This same loop - interpreting a string of text as a mnemonic device, can be repeated. Since different processors have different commands, Assembler source codes don't tend to match up between processors. But you can move to a higher level language, like C, which is intended to be cross platform. Languages like C work in that they have an interface layer between the source code and the eventual bytecode, kind of like a "virtual" bytecode language. C syntax to add two numbers together might be something like so:

Code:

int number1 = 1, number2 = 1; int result = number1 + number2;

C has a compiler as well, which will interpret the above code when compiled into assembler code, which then gets compiled into bytecode, which is the binary string a program runs. By writing compilers for all sorts of processors, you can dictate the conversion process from C to bytecode so that, for different CPUs, the same C code will turn into different end binaries to run for each appropriate processor.

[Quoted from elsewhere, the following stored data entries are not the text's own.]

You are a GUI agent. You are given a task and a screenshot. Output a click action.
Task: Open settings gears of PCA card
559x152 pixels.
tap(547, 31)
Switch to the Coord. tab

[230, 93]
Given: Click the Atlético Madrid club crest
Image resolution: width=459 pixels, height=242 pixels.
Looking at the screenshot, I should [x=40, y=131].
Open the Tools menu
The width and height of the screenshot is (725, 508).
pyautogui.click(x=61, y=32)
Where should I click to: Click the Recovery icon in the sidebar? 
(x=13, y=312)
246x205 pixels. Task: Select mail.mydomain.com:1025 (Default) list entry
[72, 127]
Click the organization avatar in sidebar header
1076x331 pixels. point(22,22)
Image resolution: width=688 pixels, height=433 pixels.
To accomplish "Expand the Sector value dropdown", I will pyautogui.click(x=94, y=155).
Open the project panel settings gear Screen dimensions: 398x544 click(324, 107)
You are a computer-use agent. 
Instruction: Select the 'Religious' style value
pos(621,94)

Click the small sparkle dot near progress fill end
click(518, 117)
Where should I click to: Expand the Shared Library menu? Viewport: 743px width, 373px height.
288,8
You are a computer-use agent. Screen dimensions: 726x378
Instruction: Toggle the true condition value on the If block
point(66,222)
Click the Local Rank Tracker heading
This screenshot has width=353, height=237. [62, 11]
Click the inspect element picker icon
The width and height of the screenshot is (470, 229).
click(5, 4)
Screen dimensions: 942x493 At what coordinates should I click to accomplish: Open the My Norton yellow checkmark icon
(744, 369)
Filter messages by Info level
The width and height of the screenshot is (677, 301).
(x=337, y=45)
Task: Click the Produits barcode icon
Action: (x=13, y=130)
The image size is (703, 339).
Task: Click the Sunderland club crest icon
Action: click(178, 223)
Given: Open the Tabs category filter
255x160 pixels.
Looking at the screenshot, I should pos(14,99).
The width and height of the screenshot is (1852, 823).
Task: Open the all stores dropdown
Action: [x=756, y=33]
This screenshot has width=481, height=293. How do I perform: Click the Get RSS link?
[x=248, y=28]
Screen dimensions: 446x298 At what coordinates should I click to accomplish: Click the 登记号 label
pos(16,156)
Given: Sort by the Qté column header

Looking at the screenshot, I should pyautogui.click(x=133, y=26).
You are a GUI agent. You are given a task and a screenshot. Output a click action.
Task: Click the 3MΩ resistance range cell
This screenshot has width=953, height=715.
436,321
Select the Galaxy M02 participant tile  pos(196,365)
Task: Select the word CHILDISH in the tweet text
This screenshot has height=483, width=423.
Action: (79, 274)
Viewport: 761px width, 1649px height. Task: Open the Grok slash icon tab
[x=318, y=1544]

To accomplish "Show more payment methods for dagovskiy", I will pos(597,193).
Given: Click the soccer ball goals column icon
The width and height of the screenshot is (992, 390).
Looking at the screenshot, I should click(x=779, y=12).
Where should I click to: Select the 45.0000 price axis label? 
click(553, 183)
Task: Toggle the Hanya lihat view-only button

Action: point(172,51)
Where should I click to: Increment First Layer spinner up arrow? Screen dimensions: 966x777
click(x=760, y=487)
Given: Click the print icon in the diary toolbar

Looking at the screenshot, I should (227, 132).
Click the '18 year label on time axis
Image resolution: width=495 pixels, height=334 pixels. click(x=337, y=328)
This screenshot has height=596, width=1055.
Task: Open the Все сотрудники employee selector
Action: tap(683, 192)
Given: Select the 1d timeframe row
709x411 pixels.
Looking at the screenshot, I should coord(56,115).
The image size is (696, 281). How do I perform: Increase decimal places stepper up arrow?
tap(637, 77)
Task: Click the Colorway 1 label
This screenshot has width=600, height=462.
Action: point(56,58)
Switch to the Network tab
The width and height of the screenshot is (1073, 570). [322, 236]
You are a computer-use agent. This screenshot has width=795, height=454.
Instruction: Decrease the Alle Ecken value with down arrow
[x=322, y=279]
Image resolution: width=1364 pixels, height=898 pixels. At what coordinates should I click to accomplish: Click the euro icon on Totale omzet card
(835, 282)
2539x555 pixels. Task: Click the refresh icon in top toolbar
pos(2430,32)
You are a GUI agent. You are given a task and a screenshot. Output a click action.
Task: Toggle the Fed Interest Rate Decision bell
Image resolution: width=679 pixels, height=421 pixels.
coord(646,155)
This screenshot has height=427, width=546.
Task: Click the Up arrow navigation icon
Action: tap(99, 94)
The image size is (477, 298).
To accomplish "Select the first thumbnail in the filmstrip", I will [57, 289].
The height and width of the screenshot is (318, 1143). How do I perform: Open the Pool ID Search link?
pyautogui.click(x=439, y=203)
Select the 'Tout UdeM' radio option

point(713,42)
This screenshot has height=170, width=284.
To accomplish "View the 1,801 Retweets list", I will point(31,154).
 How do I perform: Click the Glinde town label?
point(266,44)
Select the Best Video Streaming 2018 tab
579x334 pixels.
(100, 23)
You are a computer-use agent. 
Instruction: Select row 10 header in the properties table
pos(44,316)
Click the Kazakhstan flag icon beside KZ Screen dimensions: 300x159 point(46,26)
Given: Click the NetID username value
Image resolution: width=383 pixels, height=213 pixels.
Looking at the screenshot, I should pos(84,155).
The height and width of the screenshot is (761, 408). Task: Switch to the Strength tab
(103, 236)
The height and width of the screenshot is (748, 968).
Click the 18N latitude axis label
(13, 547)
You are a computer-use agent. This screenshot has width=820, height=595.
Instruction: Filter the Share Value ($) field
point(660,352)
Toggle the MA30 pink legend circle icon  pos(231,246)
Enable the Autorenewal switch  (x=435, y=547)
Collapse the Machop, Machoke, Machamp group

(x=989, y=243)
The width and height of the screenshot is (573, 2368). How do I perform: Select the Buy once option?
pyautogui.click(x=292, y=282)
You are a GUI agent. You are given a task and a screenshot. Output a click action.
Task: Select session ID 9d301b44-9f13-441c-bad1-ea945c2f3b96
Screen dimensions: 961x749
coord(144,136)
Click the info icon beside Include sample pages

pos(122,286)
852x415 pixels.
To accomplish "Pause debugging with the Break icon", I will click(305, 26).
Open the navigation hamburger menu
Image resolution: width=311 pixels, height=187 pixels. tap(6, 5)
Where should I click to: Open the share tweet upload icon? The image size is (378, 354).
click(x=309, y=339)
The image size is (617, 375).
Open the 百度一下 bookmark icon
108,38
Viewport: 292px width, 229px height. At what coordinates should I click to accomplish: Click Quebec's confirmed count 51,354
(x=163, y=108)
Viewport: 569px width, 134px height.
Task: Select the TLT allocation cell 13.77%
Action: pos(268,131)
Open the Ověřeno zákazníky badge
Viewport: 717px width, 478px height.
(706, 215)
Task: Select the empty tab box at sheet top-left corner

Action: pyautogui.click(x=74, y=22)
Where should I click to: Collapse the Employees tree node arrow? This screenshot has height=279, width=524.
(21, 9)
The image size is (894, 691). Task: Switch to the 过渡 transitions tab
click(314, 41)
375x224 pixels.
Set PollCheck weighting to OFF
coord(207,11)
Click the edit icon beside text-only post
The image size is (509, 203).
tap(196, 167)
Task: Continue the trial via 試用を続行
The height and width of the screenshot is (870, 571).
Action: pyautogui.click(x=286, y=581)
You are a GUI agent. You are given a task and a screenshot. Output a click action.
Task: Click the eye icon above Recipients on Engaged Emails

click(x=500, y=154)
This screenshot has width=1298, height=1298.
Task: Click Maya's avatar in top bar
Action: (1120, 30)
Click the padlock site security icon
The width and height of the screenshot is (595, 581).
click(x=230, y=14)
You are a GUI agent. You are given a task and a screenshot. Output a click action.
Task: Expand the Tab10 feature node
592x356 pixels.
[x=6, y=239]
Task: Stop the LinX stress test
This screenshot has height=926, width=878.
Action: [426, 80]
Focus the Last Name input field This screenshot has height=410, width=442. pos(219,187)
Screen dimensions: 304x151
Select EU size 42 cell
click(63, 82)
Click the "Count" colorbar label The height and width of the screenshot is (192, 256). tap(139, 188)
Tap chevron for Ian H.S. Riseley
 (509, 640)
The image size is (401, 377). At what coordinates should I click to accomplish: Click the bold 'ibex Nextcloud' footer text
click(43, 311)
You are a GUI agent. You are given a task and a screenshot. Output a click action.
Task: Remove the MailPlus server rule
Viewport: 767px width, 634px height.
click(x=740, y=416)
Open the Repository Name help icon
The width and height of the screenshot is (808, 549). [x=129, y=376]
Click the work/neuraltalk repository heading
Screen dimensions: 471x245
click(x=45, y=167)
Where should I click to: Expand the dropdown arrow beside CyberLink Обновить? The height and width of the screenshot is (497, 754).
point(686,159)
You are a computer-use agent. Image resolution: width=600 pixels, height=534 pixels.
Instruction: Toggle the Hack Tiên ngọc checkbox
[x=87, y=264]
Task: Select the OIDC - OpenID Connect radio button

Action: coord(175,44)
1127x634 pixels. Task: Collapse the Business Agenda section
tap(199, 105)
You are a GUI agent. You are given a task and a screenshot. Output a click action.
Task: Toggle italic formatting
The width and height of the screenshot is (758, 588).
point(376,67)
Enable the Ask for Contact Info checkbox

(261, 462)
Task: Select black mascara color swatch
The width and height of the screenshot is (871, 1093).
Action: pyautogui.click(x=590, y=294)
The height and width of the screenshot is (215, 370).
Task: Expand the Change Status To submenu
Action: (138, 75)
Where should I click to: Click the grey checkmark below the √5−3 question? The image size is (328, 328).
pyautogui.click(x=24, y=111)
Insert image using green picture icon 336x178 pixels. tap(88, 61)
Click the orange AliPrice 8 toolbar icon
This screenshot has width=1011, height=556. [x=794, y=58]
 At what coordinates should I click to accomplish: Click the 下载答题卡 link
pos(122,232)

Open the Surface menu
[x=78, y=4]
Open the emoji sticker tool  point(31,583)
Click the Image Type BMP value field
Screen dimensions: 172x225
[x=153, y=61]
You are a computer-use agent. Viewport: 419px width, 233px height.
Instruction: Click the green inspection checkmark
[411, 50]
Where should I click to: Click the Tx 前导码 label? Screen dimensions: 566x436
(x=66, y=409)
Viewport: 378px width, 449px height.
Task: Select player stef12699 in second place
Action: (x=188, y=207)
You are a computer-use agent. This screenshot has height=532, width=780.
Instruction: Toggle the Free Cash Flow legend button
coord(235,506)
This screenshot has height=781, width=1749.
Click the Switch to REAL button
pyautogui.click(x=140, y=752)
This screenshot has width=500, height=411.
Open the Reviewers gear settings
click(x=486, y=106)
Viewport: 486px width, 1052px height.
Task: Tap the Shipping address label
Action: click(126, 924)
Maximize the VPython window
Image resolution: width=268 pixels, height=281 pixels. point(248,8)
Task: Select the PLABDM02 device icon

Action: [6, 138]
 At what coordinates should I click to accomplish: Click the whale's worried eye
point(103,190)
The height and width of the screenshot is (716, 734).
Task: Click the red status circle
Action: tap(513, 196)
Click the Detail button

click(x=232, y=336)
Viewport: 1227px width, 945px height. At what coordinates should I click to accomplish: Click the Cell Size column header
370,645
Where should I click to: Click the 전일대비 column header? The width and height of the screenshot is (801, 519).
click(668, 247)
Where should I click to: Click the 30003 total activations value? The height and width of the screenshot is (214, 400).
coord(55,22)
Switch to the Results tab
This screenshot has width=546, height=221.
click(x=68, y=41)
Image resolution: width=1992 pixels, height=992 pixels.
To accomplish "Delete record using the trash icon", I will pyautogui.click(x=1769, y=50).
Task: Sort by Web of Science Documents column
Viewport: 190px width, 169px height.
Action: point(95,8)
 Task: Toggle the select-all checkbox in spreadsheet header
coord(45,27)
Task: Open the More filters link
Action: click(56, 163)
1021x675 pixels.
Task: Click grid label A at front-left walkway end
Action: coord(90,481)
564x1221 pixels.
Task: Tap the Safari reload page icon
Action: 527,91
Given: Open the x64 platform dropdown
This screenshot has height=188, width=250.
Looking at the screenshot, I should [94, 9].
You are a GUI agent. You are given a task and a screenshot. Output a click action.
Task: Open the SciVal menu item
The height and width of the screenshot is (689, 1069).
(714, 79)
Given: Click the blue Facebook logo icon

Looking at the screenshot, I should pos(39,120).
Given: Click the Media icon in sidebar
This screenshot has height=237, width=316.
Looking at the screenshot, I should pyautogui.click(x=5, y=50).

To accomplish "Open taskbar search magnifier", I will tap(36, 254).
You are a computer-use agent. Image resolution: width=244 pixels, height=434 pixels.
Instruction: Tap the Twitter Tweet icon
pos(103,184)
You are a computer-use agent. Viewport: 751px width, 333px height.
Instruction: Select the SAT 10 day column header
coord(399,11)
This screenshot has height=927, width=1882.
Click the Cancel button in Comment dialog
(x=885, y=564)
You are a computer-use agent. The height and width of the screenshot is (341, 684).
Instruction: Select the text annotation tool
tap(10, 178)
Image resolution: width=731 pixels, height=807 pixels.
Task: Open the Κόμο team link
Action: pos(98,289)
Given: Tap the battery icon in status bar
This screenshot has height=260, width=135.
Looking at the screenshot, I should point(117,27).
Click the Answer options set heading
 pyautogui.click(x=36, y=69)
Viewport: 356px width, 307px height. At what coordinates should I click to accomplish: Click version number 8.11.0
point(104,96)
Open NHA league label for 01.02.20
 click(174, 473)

Now going back to my code example above. You'll notice I assign some arbitrary variable identifiers to help me keep track of what I'm doing. I named one variable Number1, and one Number2, and stored them in a variable called result. This is done entirely for the benefit of people reading the source code, so they can quickly interpret what the code is supposed to do. The names people use to identify variables and functions and other stuff in their source codes are known as symbols. Symbols are largely meaningless to the actual CPU running the program, so when a source code is compiled, symbols are stripped out (removed) from the resulting binary. Without the correct symbols, what the code intends to do is more difficult to read at a glance. Take for example the same code, without symbols:

Code:

int i = 1; ii=2; int iii = i + ii;

Now, since this is a super simple example of just adding two numbers together, it's still somewhat readable, but the arbitrarily chosen symbols we used to represent our variables makes seeing the logic a lot more difficult. The more complex your program, the more valuable these symbols are. Now, you are correct that a compiled binary in the end is indeed a string of instructions that represents the end result of a program, and you can totally reinterpret those instructions back into assembler. Doing this is called a disassembly. It's generally not possible to go from assembly back to, say, C or any higher level language except by hand, interpreting the code through a human. But even going from bytecode to assembler presents problem, because assembly source codes also have symbols to make them more readable. Consider the following, this is part of the source code for Sonic the Hedgehog. This is from a disassembly that has been worked on by community members for years, and thus the symbols have been slowly added back in:

Code:

; ||||||||||||||| S U B R O U T I N E ||||||||||||||||||||||||||||||||||||||| ; sub_272E: PalLoad2: PalLoad_Now: lea (PalPointers).l,a1 lsl.w #3,d0 adda.w d0,a1 movea.l (a1)+,a2 movea.w (a1)+,a3 move.w (a1)+,d7 dbf d7,- rts ; End of function PalLoad_Now

And here is the same code as the result of a mechanical disassembly:

Code:

; ÛÛÛÛÛÛÛÛÛÛÛÛÛÛÛ S U B R O U T I N E ÛÛÛÛÛÛÛÛÛÛÛÛÛÛÛÛÛÛÛÛÛÛÛÛÛÛÛÛÛÛÛÛÛÛÛÛÛÛÛ sub_2764: ; CODE XREF: ROM:000042E4p lea (a4).l,a1 lsl.w #3,d0 adda.w d0,a1 movea.l (a1)+,a2 movea.w (a1)+,a3 suba.l #$B00,a3 move.w (a1)+,d7 loc_277A: ; CODE XREF: sub_2764+18j move.l (a2)+,(a3)+ dbf d7,loc_277A rts ; End of function sub_2764

Even with no experience at all, you should be able to deduce this code does something regarding loading a palette, because of the symbols in the annotated source code. The mechanically disassembled code lacks all symbols, replaced by arbitrary identifiers the disassembler chose mechanically, and thus it becomes indecipherable.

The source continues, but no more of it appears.